Work task =>
Output verbatim the line with "You are a GUI" together with every line beneath it, ending at the last line of the entries.

── Data to use ──

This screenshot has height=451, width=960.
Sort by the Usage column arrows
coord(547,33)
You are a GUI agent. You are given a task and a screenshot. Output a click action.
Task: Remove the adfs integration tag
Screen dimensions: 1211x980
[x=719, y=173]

───

Result =>
You are a GUI agent. You are given a task and a screenshot. Output a click action.
Task: Remove the adfs integration tag
Screen dimensions: 1211x980
[x=719, y=173]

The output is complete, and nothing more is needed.